Sam looked up the hall and saw a trooper cross from one office to another. He could hear the dispatcher talking dimly on the radio behind a closed door.
“He had some woman in his patrol car?”
“Aw you know how he is. He’ll fuck anything. I believe he’d fuck a snake if somebody would hold its head. What I heard, now I ain’t talked to Joe, what I heard was he pulled this woman over for weaving outside Belzoni and she was drunk and I reckon they worked it out to where he wouldn’t get her for DUI if she’d give him a little.”
“Where the hell’d you get all this at, Jimmy Joe?”
Jimmy Joe sipped at his coffee again and then held the cup down on his good leg. The trooper up the hall crossed it again and shut his door.
“This is what he told Alvin on the phone the other night. Joe’s scared to death his wife’s gonna find out. Alvin told me, now don’t tell nobody none of this, hear?”
“I won’t.”
“Alvin told me he got the old girl to pull in down in this cotton patch on this dirt road and she got out of her car and got in his. Dumb son of a bitch. Looks like if he was gonna do something like that he’d of got out of his car and got in hers. But that ain’t what he did. So he gets her back there on the backseat and strips her clothes off and takes his off and lays his pistol belt down in the floorboard. So they’re back there fuckin like a couple of minks and they get done and gonna put their clothes back on and they set up and one of em somehow kicks the damn pistol and knocks the safety off and I think he told her to watch it, and then I reckon she bent over to pick up her britches or her blouse or somethin and either kicked it again or moved it or somethin and it went off and shot her right in the damn eye through the end of the holster.”

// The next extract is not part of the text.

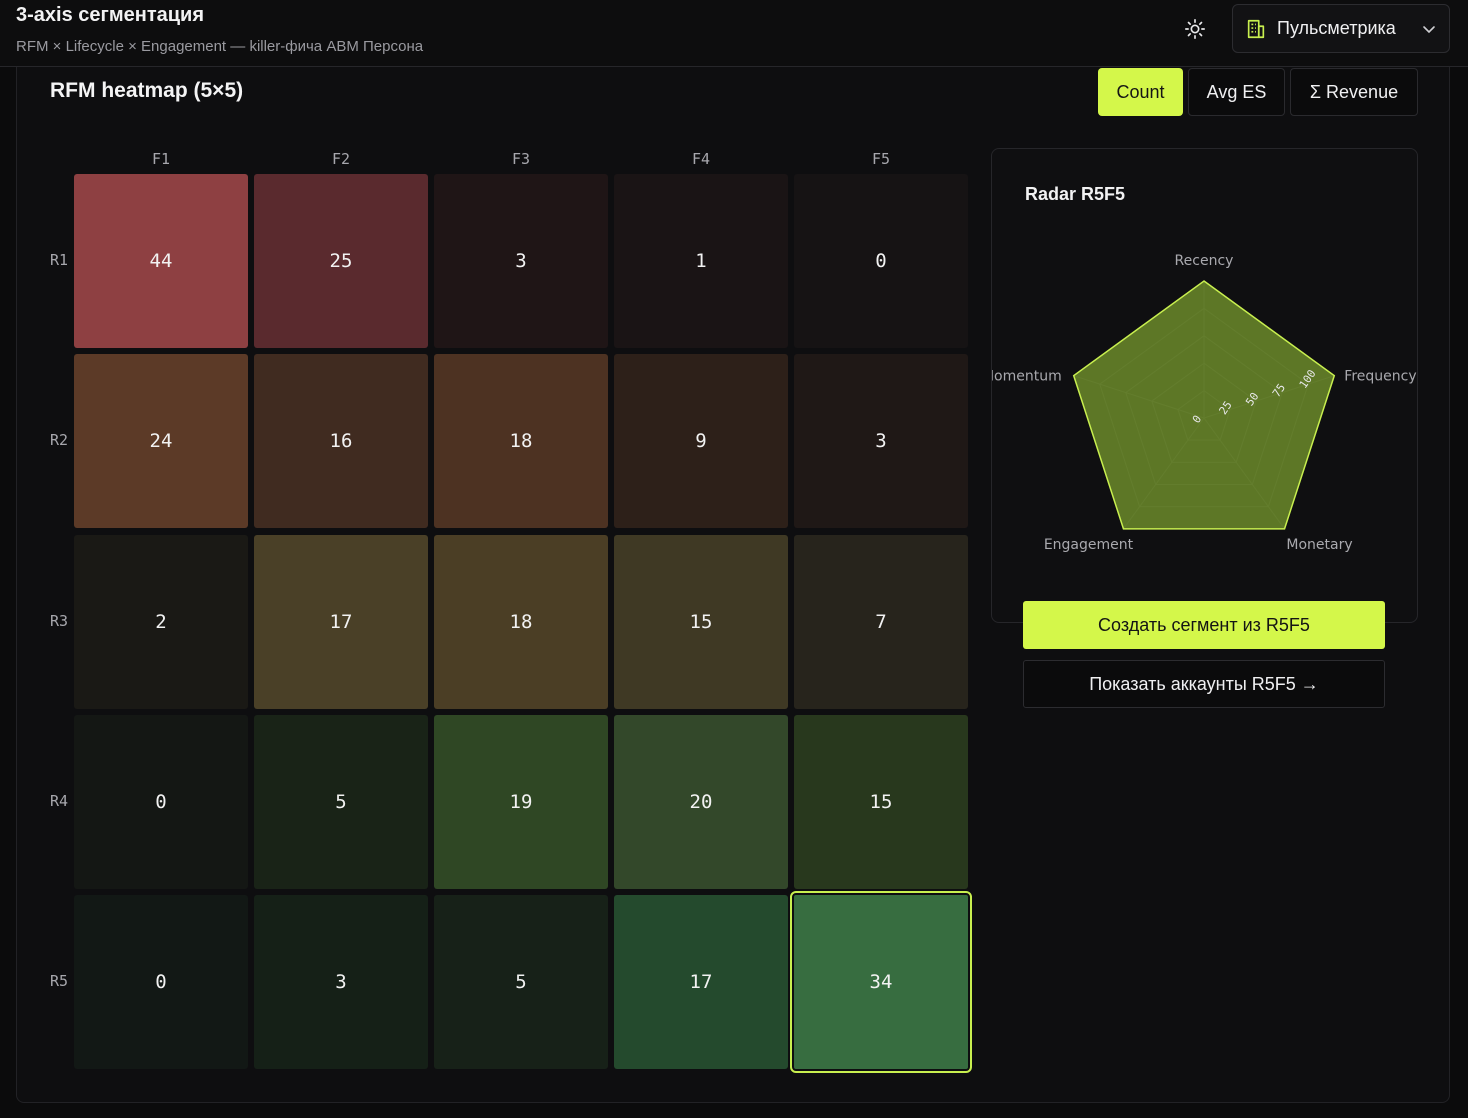 This screenshot has width=1468, height=1118. Describe the element at coordinates (110, 15) in the screenshot. I see `page-title: 3-axis сегментация` at that location.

“Goddamn,” Sam said. He took the last drag off his cigarette and ground it out in the ashtray and leaned back in his chair. He looked at his watch and saw that it was getting close to three-thirty.
“What they gonna do to him, reckon?”
“Well, the woman’s in the hospital over there. I think she’s married, too.”
“Is she gonna live?”r />
“Aw yeah, she’s gonna live but she ain’t gonna have but one eye for the rest of her life. It turned and come out before it hit her brain. They put Joe on administrative leave but he’s already been down to Jackson twice to talk to the big man. I expect they’ll can his ass unless somebody can do some creative lying. And talk the woman into keeping her mouth shut.”

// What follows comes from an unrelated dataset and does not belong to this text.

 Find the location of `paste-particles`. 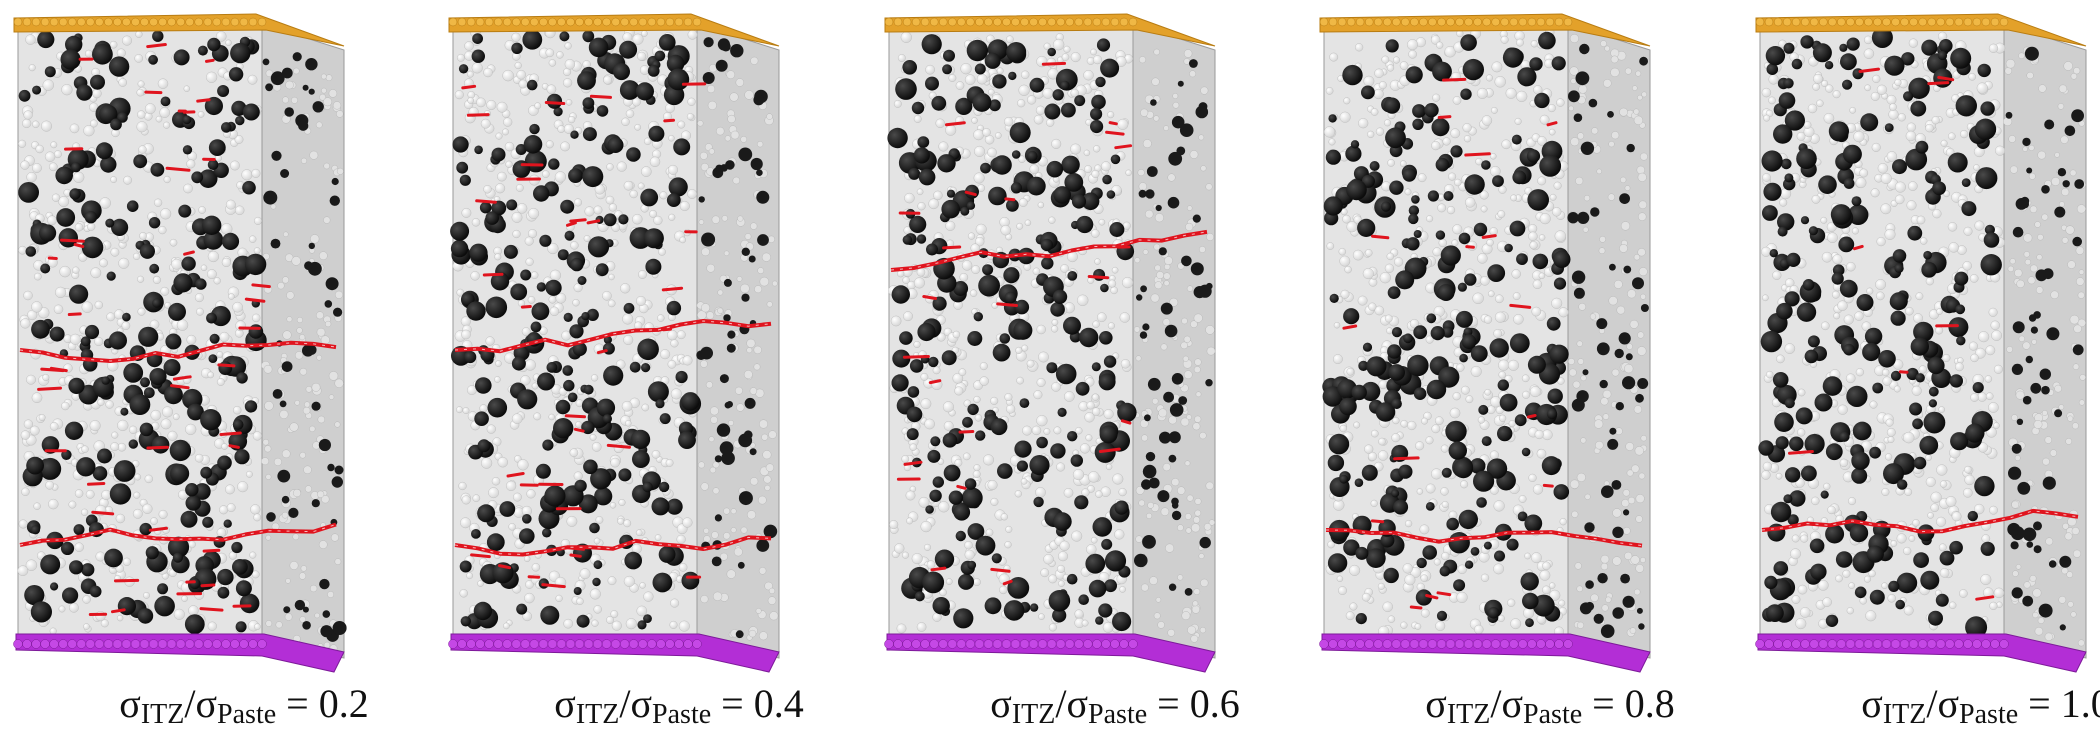

paste-particles is located at coordinates (1486, 332).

“What’s her husband saying?”
“He ain’t saying nothing. He’s in Parchman doing twenty years for raising marijuana.”
They sat there for a bit, listening to the chatter of the radio in the room out there. And it was only a few more moments until a door opened and the dispatcher came walking down the hall toward where they sat. She was a woman about fifty years of age and her blond hair was puffed and swirled up on her head and she had an enormous set of titties that stretched out the front of her uniform almost beyond belief. She stuck her head in.
“Hey Sam.”
“Hey Gladys.”
“Are you on duty yet?”
He set his coffee down.
“I can be. What’s up?”
“Oxford PD called and they’ve got some kind of disturbance over there on Jackson Avenue. Somebody’s out in the street swinging a butcher knife at cars. They wanted to know if we could send somebody over but everybody’s tied up right now with a roadblock down on Thirty-two. You want to go?”
“Yeah, I’ll go. You want to go, Jimmy Joe?”